» **TASK TO COMPLETE**
Transcribe exactly the lines that begin the material and continue through the line containing "You are a computer-use agent. This". Leave out whatever follows.

------------------------------------------------------------------------

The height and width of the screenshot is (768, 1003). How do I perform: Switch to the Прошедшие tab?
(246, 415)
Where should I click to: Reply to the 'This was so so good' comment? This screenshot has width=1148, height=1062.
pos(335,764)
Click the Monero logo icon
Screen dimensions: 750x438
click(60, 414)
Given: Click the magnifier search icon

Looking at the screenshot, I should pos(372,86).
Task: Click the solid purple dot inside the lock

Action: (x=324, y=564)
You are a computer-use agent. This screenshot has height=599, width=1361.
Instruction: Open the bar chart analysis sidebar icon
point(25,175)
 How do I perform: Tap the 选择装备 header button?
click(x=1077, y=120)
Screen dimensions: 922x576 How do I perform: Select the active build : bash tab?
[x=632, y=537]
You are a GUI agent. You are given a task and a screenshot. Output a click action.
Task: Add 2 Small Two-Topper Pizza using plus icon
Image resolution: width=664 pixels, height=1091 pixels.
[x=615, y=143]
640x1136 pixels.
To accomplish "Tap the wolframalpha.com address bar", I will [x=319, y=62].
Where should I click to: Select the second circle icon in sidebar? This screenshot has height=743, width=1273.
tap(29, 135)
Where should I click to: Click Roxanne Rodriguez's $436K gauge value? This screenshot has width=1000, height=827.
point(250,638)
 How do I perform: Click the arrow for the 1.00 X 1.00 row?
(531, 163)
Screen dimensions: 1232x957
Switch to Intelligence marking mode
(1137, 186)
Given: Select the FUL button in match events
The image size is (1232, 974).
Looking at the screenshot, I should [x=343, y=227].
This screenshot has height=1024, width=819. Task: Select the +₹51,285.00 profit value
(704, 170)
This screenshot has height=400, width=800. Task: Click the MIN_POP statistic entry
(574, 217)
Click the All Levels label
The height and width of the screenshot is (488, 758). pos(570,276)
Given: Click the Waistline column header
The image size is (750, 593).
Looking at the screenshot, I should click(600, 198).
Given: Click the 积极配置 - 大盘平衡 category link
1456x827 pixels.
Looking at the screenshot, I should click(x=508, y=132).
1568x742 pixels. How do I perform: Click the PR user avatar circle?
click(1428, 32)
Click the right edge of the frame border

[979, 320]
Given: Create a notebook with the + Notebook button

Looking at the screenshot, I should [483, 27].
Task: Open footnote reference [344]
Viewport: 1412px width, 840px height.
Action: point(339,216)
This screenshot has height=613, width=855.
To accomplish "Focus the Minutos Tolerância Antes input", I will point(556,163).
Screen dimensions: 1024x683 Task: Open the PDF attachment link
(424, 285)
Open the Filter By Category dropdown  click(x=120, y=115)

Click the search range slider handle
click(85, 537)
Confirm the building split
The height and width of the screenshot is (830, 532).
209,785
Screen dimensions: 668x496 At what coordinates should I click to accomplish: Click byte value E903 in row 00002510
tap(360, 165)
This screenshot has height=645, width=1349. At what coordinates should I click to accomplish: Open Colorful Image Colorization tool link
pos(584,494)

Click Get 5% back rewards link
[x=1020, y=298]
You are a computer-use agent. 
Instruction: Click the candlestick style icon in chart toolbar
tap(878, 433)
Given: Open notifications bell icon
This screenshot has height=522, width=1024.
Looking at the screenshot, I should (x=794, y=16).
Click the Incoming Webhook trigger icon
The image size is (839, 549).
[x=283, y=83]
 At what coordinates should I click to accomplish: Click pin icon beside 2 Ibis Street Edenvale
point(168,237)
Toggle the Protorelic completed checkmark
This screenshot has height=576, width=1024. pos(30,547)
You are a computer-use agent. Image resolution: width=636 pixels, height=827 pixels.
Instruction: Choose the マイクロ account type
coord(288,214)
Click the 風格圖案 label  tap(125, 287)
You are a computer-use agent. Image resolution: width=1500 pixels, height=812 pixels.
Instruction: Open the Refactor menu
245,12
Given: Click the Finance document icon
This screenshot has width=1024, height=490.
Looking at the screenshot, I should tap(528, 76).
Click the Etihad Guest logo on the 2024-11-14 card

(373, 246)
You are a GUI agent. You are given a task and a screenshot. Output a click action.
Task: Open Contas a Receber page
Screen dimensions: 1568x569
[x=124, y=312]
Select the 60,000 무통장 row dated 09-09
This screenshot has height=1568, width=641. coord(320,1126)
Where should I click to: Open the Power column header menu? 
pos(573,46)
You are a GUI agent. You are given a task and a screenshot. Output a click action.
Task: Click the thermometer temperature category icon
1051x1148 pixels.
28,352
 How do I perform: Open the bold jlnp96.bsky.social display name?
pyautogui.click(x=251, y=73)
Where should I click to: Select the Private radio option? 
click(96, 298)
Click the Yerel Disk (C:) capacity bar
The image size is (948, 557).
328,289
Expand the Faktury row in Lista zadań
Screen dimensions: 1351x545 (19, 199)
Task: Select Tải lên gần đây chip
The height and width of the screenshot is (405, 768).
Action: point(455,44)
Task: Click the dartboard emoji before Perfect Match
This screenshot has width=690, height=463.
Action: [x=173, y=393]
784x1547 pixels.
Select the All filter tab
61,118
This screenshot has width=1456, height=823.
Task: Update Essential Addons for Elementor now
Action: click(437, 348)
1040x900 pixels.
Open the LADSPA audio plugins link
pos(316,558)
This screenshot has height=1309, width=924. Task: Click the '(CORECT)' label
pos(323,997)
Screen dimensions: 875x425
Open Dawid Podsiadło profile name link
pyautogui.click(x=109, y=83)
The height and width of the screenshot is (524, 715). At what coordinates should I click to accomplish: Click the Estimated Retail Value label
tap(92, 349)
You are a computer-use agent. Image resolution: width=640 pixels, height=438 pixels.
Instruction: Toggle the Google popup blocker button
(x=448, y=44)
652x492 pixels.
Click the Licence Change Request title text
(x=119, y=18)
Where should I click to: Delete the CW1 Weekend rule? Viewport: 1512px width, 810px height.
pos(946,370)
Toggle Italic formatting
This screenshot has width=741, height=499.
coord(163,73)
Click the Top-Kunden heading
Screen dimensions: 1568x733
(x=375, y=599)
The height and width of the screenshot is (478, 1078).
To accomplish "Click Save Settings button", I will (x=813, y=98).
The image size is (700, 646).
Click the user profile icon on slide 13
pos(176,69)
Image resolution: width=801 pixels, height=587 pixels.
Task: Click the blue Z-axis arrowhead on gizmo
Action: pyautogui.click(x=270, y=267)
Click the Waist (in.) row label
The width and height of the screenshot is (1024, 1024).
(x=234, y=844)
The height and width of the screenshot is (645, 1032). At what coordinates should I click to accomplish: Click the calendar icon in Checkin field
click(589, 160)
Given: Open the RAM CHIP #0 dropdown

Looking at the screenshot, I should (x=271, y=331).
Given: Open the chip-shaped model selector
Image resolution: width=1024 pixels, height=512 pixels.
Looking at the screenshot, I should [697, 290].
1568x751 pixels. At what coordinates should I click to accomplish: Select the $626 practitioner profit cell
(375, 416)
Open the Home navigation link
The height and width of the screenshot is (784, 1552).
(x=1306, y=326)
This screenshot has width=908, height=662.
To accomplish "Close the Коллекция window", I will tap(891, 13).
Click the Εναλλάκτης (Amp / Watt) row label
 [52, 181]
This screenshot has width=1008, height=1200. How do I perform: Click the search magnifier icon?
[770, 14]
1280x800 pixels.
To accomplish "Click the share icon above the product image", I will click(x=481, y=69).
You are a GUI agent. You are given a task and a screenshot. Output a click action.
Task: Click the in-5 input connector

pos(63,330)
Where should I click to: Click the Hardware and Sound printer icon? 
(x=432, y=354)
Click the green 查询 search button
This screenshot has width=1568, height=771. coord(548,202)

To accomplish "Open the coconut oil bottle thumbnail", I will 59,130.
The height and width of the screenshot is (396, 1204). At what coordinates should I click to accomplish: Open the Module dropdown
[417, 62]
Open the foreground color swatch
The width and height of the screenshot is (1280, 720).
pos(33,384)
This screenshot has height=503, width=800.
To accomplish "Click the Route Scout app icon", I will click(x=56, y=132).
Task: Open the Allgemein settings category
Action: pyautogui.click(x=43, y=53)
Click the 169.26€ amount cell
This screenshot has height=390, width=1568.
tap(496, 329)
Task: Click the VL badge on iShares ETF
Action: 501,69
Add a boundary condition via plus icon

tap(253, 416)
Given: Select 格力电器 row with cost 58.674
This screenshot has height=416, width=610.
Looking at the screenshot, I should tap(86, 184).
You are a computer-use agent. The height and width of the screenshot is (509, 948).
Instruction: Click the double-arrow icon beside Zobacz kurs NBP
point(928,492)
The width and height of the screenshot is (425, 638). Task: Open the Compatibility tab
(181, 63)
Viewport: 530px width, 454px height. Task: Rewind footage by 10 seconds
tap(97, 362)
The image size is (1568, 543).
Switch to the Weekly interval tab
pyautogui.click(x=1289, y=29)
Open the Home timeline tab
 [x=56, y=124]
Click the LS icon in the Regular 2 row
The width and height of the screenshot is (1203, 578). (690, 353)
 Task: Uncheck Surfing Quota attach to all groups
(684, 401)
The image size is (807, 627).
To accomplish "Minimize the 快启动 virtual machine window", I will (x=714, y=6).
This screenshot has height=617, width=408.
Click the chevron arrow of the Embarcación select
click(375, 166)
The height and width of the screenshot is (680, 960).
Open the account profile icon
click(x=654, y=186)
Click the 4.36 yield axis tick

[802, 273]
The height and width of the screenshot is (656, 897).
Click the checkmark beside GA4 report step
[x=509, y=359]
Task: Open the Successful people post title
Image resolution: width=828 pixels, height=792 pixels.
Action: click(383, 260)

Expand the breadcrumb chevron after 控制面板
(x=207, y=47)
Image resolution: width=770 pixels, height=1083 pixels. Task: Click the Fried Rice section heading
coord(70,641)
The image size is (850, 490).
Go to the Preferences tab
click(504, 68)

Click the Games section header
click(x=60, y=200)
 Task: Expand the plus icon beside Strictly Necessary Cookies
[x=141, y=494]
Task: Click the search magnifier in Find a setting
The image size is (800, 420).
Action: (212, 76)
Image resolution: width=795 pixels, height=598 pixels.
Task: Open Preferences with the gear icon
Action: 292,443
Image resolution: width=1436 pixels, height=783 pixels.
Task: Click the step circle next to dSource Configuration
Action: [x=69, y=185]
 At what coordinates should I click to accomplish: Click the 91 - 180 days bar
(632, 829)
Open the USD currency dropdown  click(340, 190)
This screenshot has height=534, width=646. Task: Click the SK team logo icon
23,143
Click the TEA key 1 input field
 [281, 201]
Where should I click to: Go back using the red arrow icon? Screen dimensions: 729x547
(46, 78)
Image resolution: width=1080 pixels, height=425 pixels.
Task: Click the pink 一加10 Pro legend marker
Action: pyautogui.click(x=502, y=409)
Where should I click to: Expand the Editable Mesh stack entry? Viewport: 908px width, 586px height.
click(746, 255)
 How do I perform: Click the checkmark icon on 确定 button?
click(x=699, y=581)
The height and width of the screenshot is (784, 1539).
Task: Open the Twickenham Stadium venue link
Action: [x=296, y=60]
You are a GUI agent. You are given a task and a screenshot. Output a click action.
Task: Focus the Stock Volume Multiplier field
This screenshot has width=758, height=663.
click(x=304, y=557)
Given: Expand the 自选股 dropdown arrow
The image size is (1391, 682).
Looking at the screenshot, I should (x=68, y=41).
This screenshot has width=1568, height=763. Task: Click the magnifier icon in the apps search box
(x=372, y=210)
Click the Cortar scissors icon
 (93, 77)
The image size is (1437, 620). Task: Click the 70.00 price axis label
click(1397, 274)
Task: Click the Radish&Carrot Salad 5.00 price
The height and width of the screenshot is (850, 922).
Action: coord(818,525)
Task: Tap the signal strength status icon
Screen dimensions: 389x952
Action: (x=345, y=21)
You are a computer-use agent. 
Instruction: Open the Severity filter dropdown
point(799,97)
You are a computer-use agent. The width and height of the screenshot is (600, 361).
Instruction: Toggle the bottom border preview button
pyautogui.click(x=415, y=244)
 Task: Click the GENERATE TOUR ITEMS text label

------------------------------------------------------------------------

» **SOLUTION**
The height and width of the screenshot is (768, 1003). How do I perform: Switch to the Прошедшие tab?
(246, 415)
Where should I click to: Reply to the 'This was so so good' comment? This screenshot has width=1148, height=1062.
pos(335,764)
Click the Monero logo icon
Screen dimensions: 750x438
click(60, 414)
Given: Click the magnifier search icon

Looking at the screenshot, I should pos(372,86).
Task: Click the solid purple dot inside the lock

Action: (x=324, y=564)
You are a computer-use agent. This screenshot has height=599, width=1361.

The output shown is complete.